His gracious wife was pleased to compare the good order, and cleanness, and comfort of Nuremberg with the cities in their native country. Whereas she had already been into some of our best houses, and indeed into our own, she spoke well of the wealth, and art, and skill in all crafts of the Nuremberg folk, saying they had not their like in all the world so far as she knew. And then again she spoke her pleasure at the honorable seemliness of the councillors, and asked me many questions concerning this one and that, and, among the rest, concerning Master Ulman Pernhart. The royal pair marked, in one his noble brow, in another his long flowing hair, in a third his keen and shrewd eye, till presently King Sigismund asked his Fool, Porro, which of all the heads in the ranks opposite he might judge to be the wisest and weightiest. The jester's twinkling eyes looked along the rows of folk, and whereas they suddenly fell on little Dame Henneleinlein, the Honey-wife, who sat, as was her wont, with her head propped on her hands, he took the King's word up and answered in mock earnest: "Unless I am deceived it is that butter-cup queen, Nuncle, seeing that her head is so heavy that she is fain to hold it up with both hands."

And he pointed with his bauble to the old woman, who, as the bee-master's widow, had boldly thrust herself into the front rank with those of knight's degree; and there she sat, in a gown of bright yellow brocade which Cousin Maud had once given her, stretching her long neck and resting her head on her hands. The King and Queen, looking whither the Fool pointed, when they beheld a little old woman instead of a stately councillor, laughed aloud; but the jester bowed right humbly towards the dame, and, she, so soon as she marked that the eyes of his Majesty and his gracious lady were turned upon her, and that her paltry person was the object of their regard, fancied that I had peradventure named her as being Ann's cousin, or as the widow of the deceased bee-master who, long years ago, had led the Emperor Charles to see the bee-gardens, so she made reverence again and again, and meanwhile laid her head more and more on one side, ever leaning more heavily on her hand, till the King and Queen laughed louder than ever and many an one perceived what was doing. The cup-bearer and chamberlain drew long faces, and Porro at last ended the jest by greeting the old woman with such dumbshow as no one could think an honor. The cunning little woman saw now that she was being made game of, and whereas not their Majesties alone, but all the Court about them were holding their sides, and she saw that I was in their midst, she believed me to be at the bottom of their mischief, and cast at me such vengeful glances as warned me of evil in store.
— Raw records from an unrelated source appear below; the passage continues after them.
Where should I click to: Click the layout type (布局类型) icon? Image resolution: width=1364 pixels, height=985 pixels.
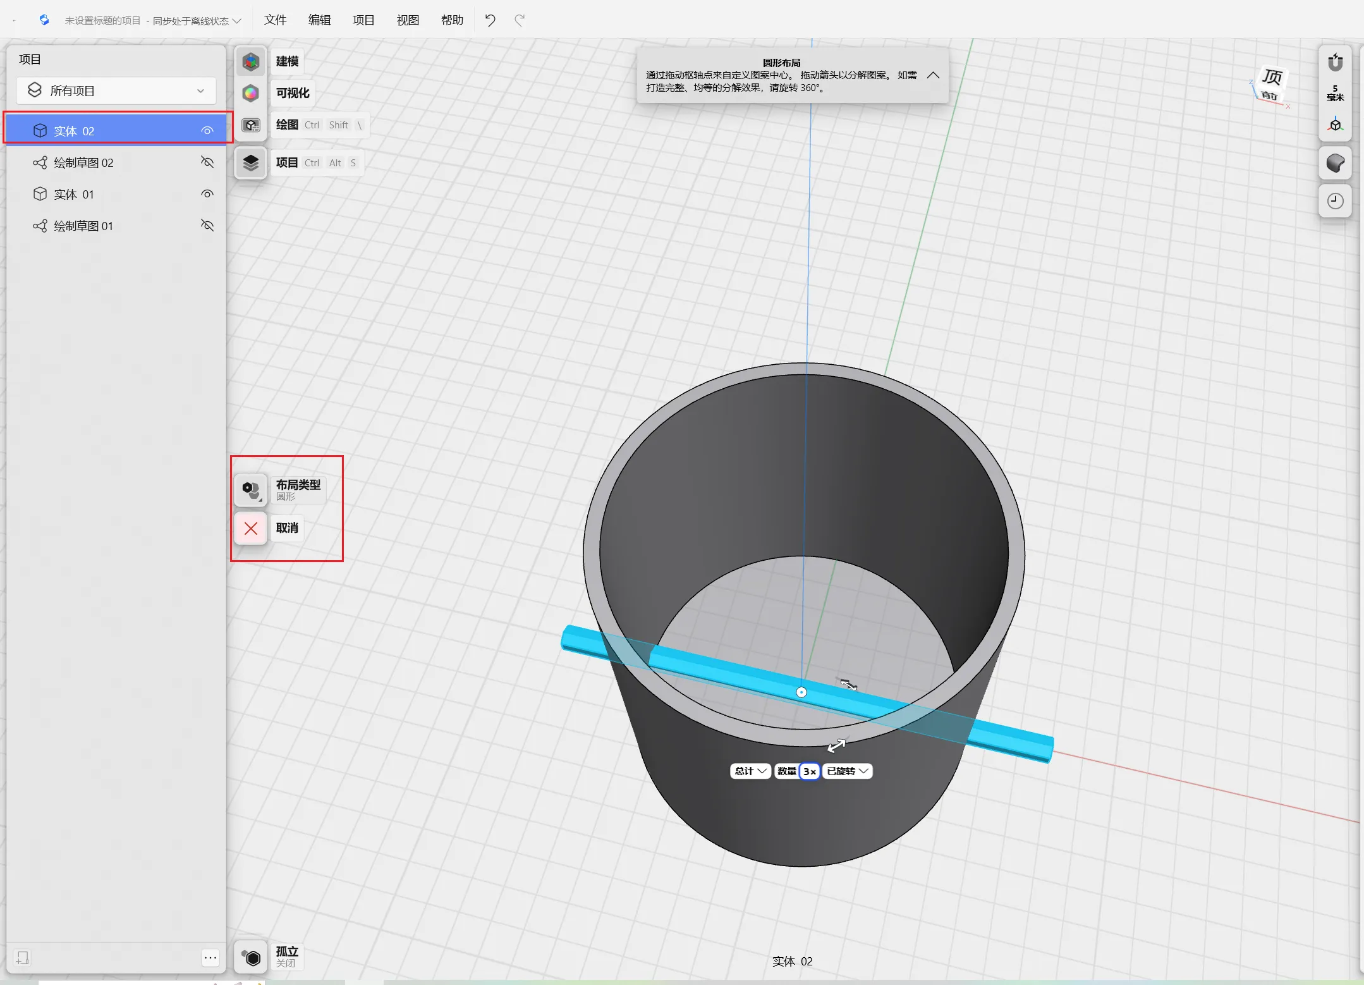tap(251, 490)
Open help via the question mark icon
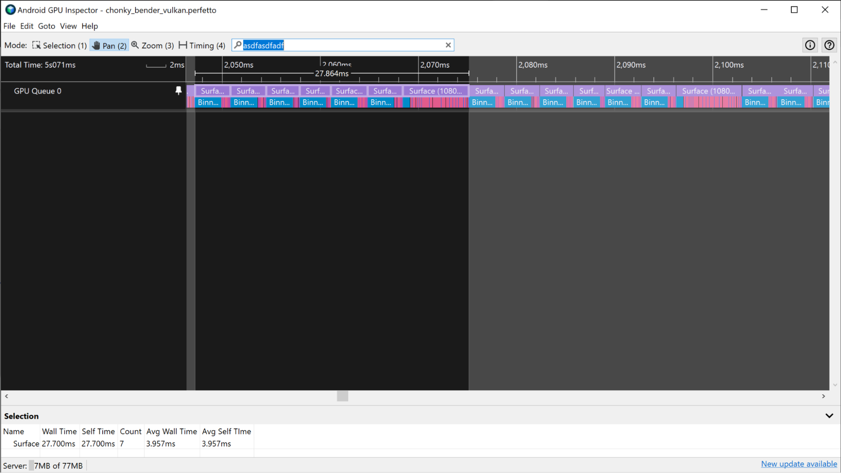 pos(829,45)
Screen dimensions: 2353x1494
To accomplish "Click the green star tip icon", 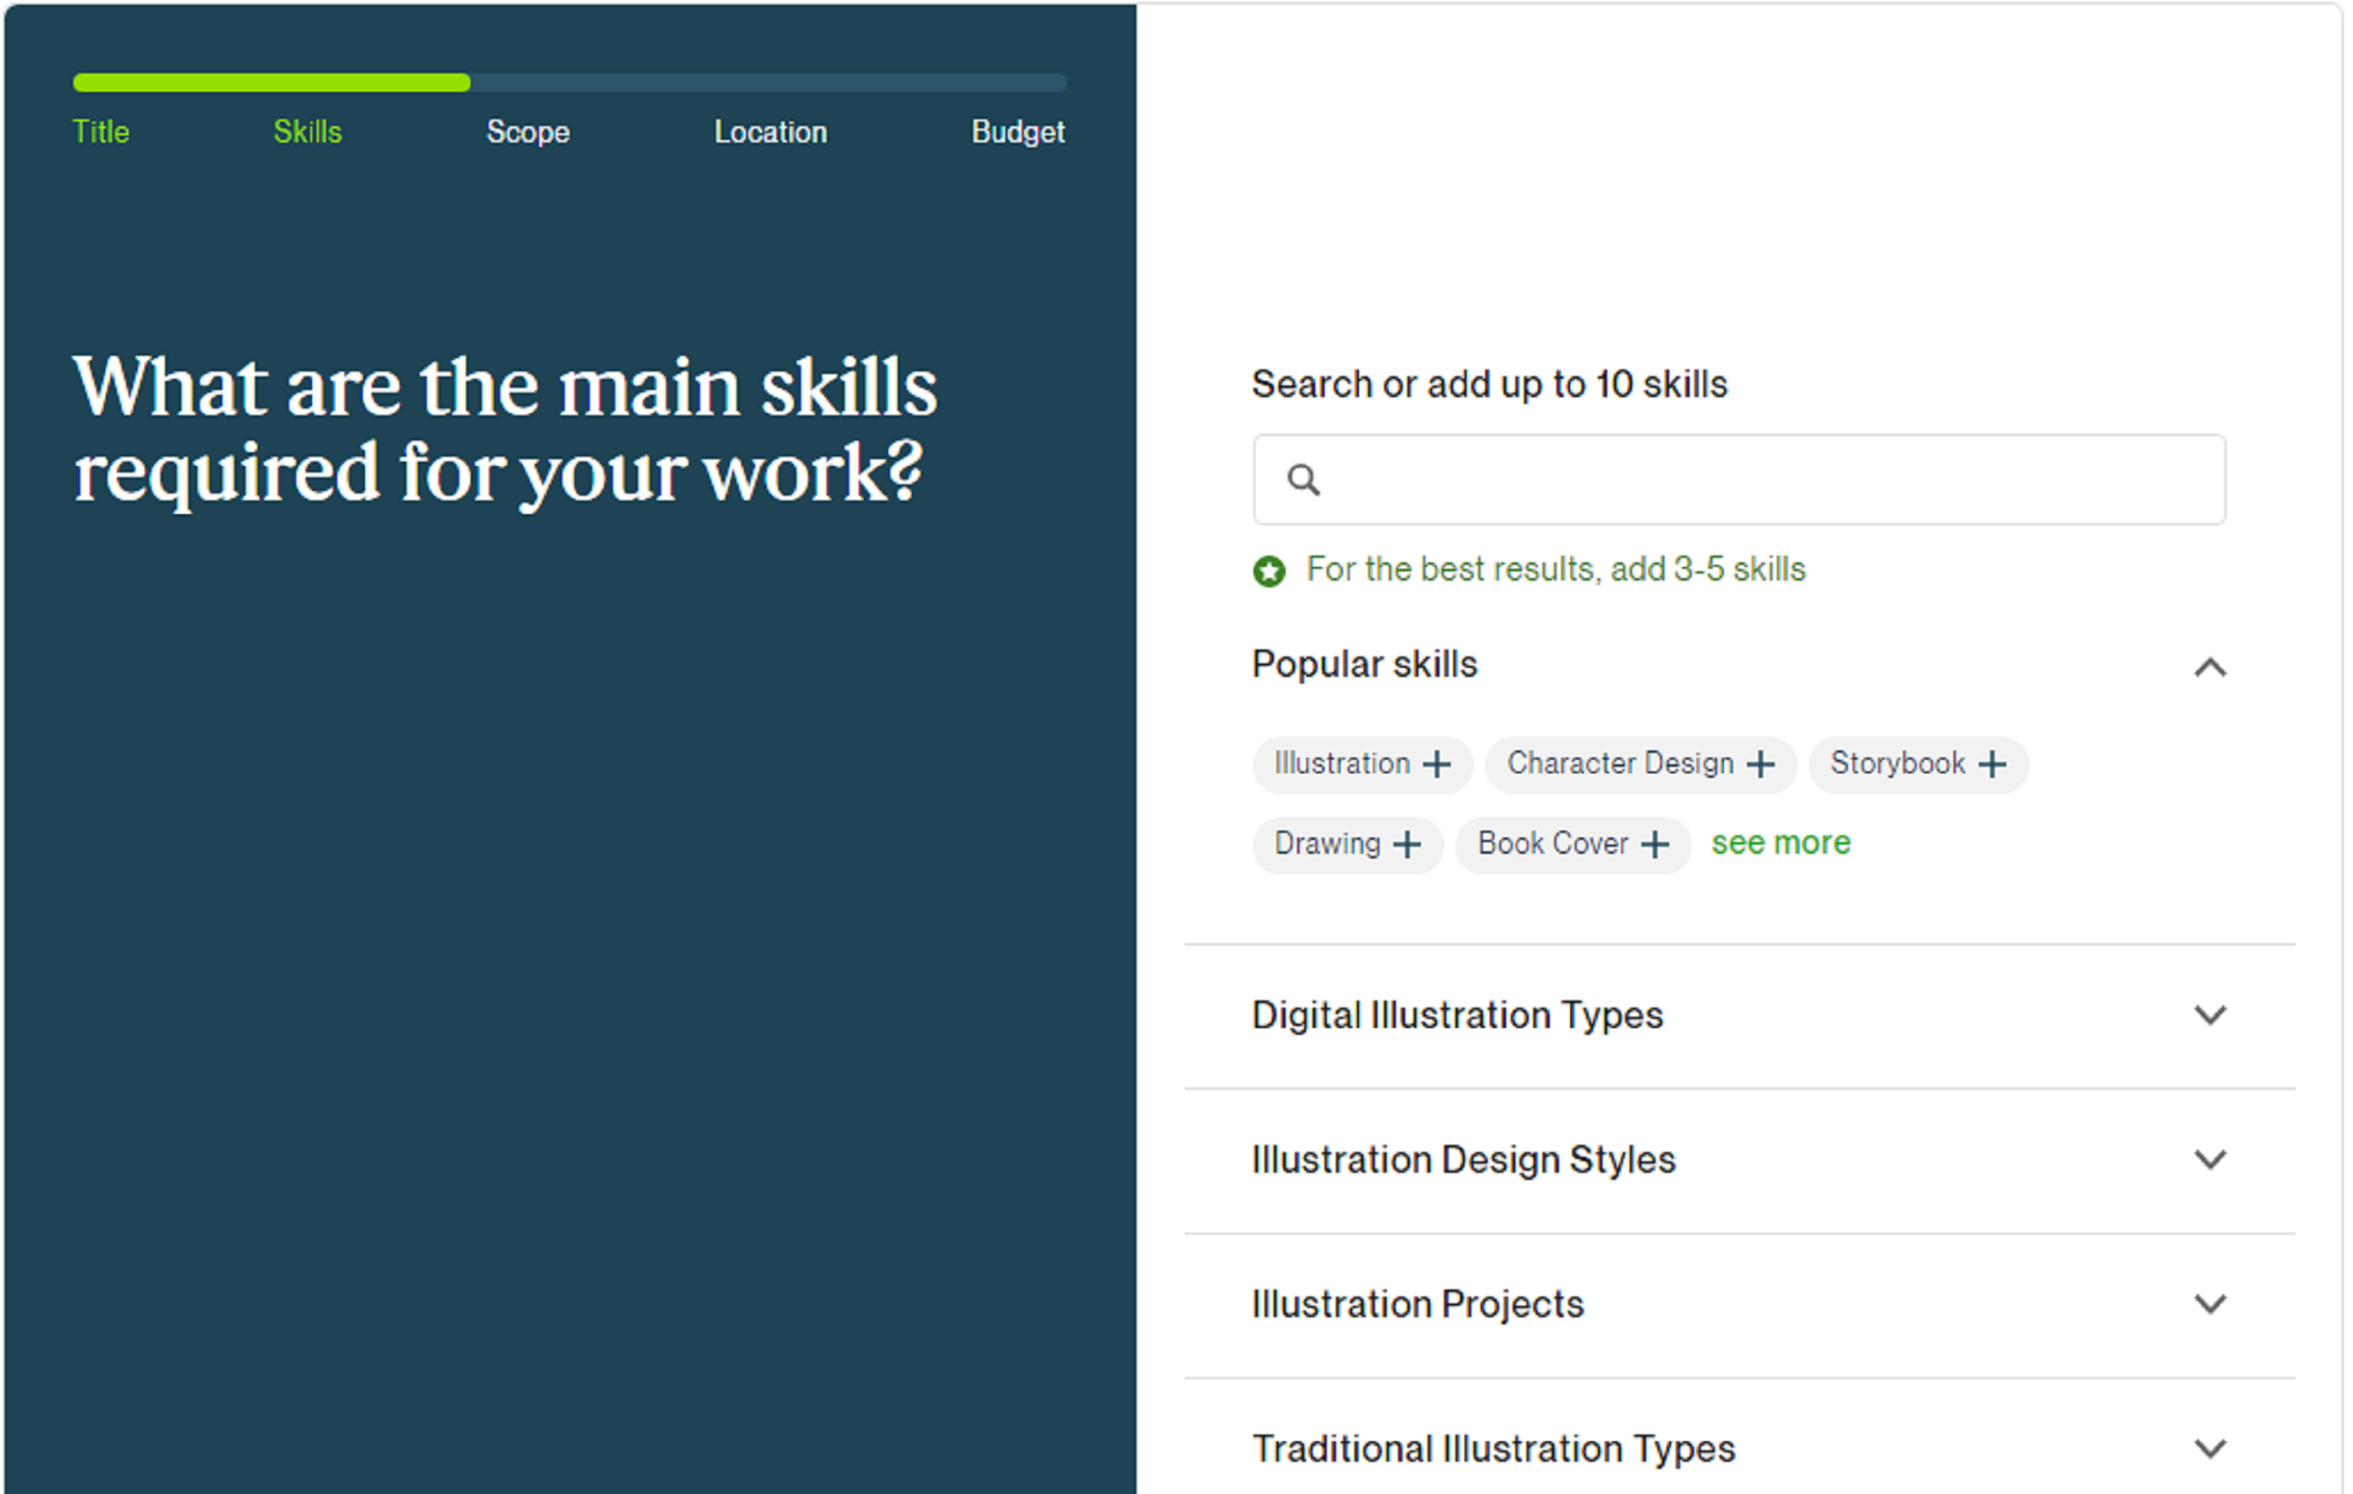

After this tourney there was to be a grand dance in the School of Arms, to which their Majesties were bidden with all the princes, knights, and notables of the Diet, and the patricians of the town. Next day, being Saint Clara's day, there would be a great feast at the Tetzels' house by reason that it was the name-day of Dame Clara, Ursula's grandmother, and the eldest of their kin. At this banquet Herdegen's betrothal was to be announced to all their friends and kindred--this my uncle whispered to me as he went off after the jousting to attend the King, who had sent for him. The old man had seen nought of Herdegen's doings with Ann, by reason that he and old Tetzel had both been seated on the same side of the lists, and the tall helmets and feathers had hidden the young folks from his sight. So assurance and contentment even yet beamed in his eye.

The tourney had lasted a long time. I scarce had time enough to change my weed for the dance. Till this day I had sported like a fish in this torrent of turmoil and pleasure; but to-day I was weary. My body was in pain with my spirit, and I would fain have staid at home; but I minded me of the Queen who, albeit she was so much older, and was watched by all-- every one expecting that she should be gracious--in her heavy royal array, went through all this of which I was so weary.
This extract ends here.